Mardy
- Full name: Mardy Association Football Club
- Nickname: the Rams
- Founded: 1889?
- Dissolved: 1924
- Ground: Mardy Athletic Ground
| Home colours |

= Mardy A.F.C. =

Former association football club in Wales

Mardy A.F.C. was a Welsh football team that played in the Southern League in the 1910s and 1920s. They were based in the village of Maerdy, Glamorgan.

==History==
The earliest records for the club date to the 1888–89 season. It won the second division of the South Wales League in 1904–05, clinching the title with a 6–1 win over Merthyr Vale to leapfrog Ton Pentre. The club took a more serious step in 1909, when incorporated as a limited company.

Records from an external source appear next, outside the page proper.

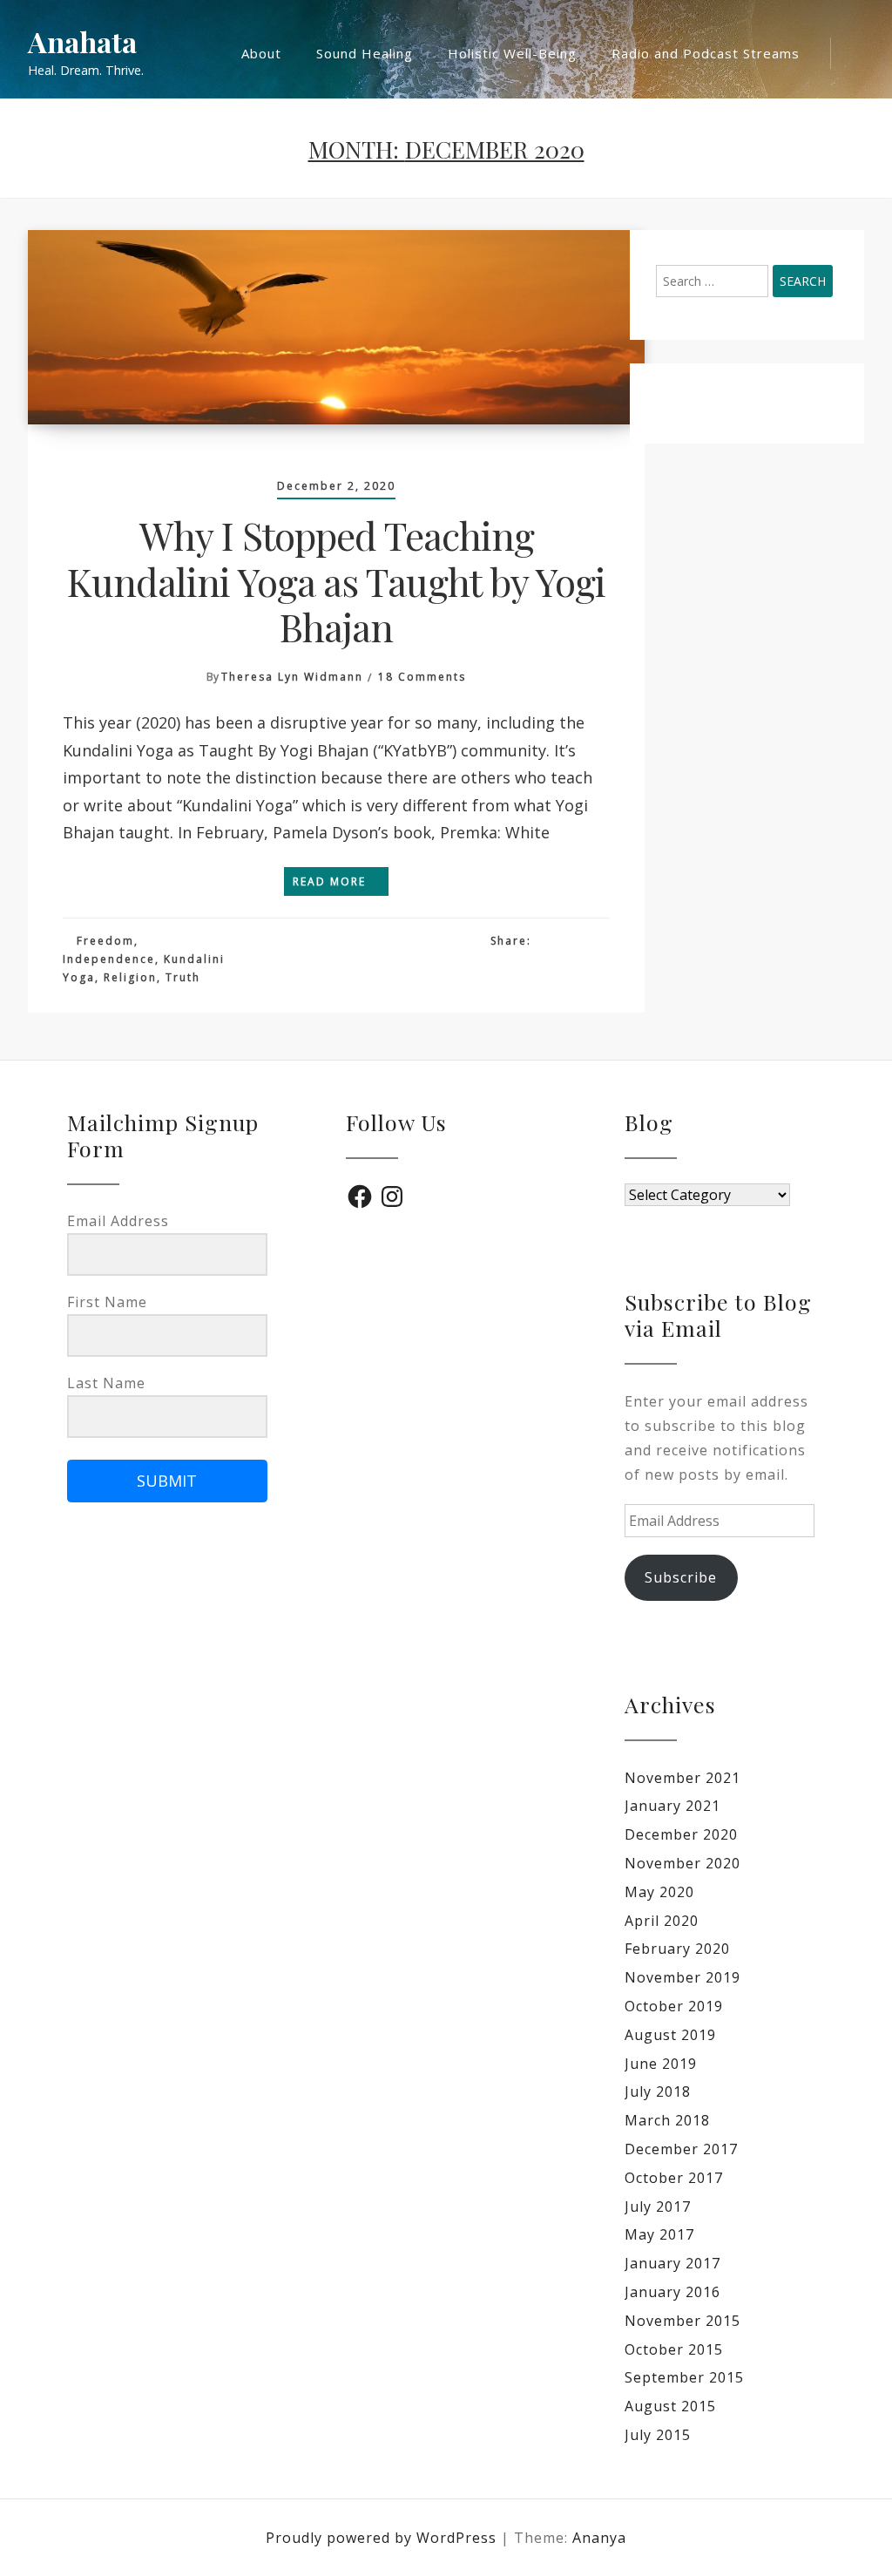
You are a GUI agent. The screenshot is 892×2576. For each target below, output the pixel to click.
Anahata (82, 42)
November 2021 (682, 1777)
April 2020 (662, 1920)
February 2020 (677, 1948)
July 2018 (658, 2091)
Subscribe (681, 1577)
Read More (331, 881)
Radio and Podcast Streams (706, 53)
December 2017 (681, 2149)
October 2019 (674, 2006)
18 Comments (422, 676)
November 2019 (682, 1977)
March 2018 (667, 2120)
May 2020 (659, 1891)
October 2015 (674, 2349)
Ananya (599, 2537)
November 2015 (682, 2320)
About (261, 53)
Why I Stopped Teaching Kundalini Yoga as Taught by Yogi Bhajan (336, 580)
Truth (183, 977)
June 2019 (661, 2063)
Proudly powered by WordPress (383, 2537)
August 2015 (670, 2406)
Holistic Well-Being (512, 53)
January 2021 (672, 1805)
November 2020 (682, 1863)
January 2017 (672, 2263)
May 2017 (659, 2234)
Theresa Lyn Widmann (292, 676)
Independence (109, 959)
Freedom (105, 940)
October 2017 (674, 2177)
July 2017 (658, 2206)
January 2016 (672, 2291)
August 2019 (670, 2034)
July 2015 (658, 2434)
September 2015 (684, 2377)
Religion (130, 977)
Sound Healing (364, 53)
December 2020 (681, 1834)
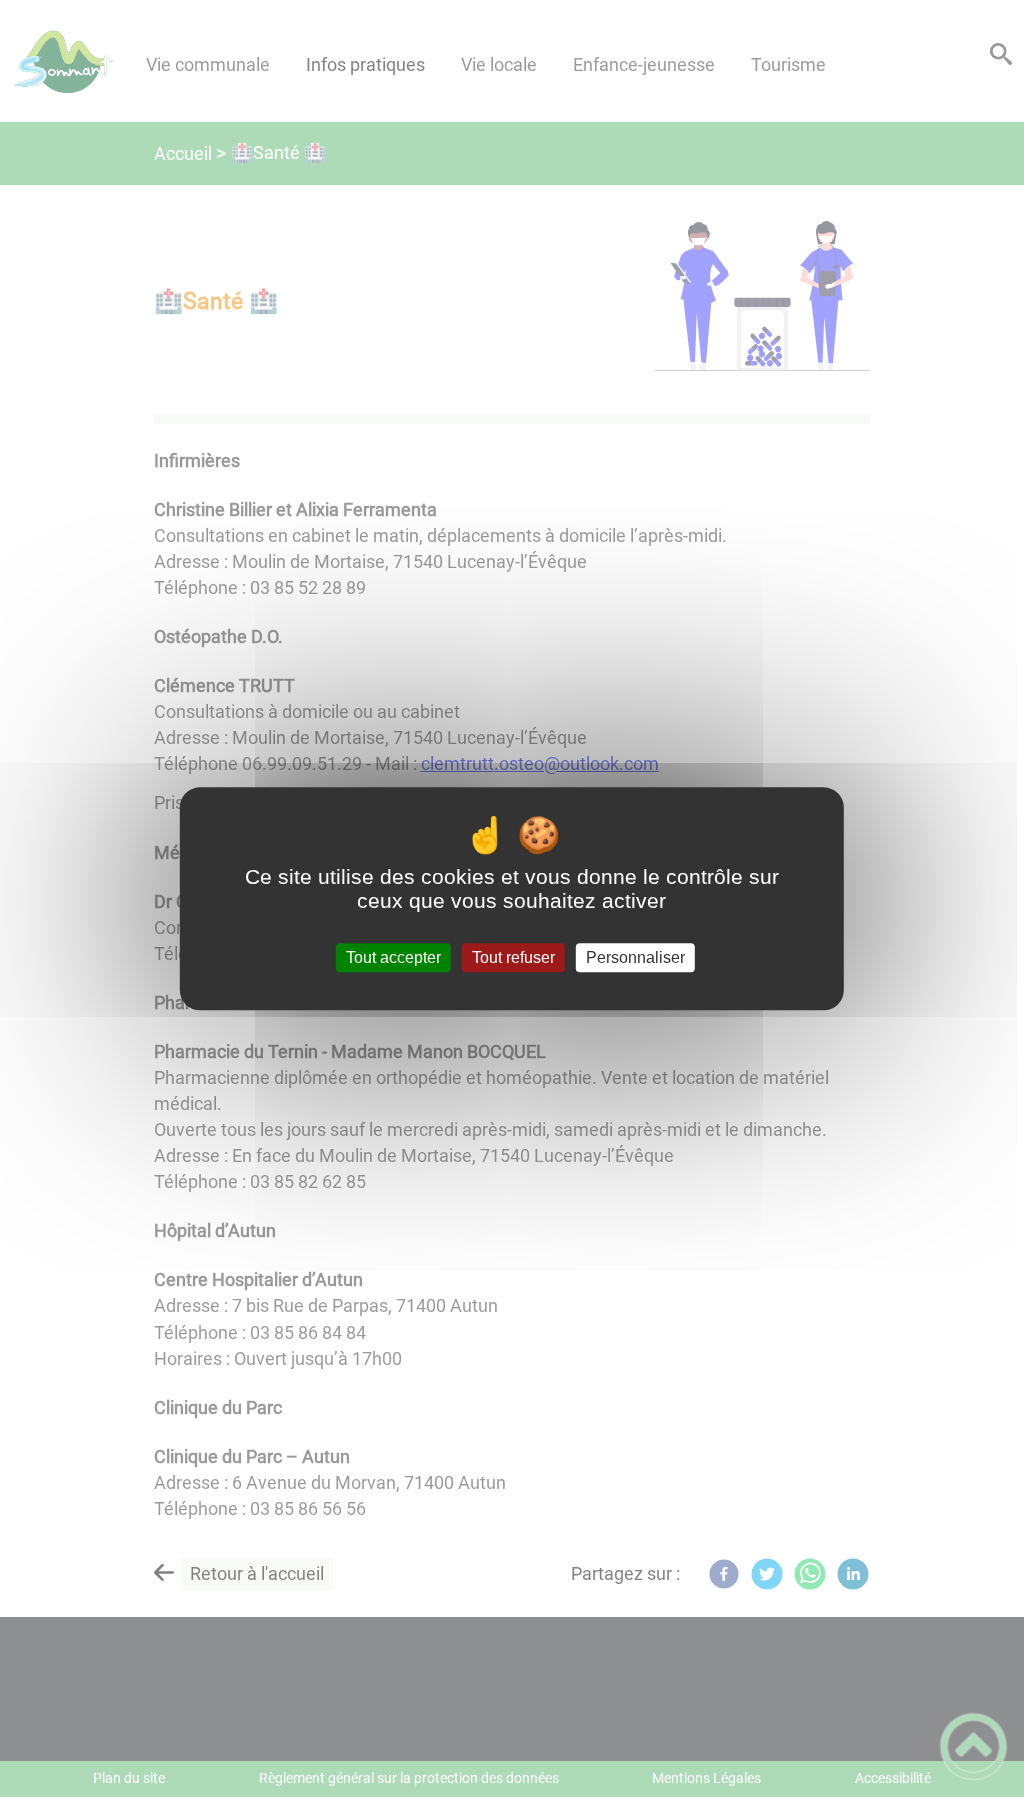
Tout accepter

The club joined the Southern League (Division Two) for the 1911–12 season, but left at the end of 1913–14. After World War I they rejoined the league in 1919–20 and the following season their league was renamed as the Welsh Section.

Mardy generally finished towards the bottom of the table in their seasons in the league. After the First Division sides left the league in 1920 to join The Football League Mardy continued to struggle, finishing in the bottom two in 1921–22. In the 1922–23 season, the club did not complete its fixtures, and its record was expunged; Mardy had actually played 17 of its 18 fixtures, and was lying 7th out of 10 in the table at the time it stopped playing.

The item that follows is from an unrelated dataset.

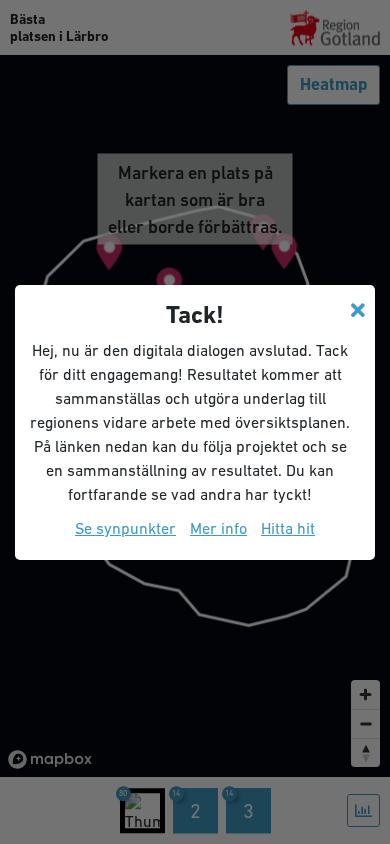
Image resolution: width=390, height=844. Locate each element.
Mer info (218, 528)
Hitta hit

In 1923–24, the club joined the Welsh League, but, on Easter Monday 1924, did not turn up to a fixture with Caerau. As a result, the Welsh Football Association fined the club £50 and imposed a suspension, which in practice finished the club, as there are no further references to it playing.

==Colours==

The club wore dark blue shirts with white knickers.

==Ground==

The club's ground was simply known as the Mardy Athletic Ground. The ground still exists close to the village centre, in Brook Street.

==Notable individuals==

Former Mardy players include Jack Cartmell, John Goodall and Proctor Hall. Tom Evans, who later played for Clapton Orient and earned several Welsh caps, started his career at the club.

Welsh international Charlie Morris managed the club briefly from 1913.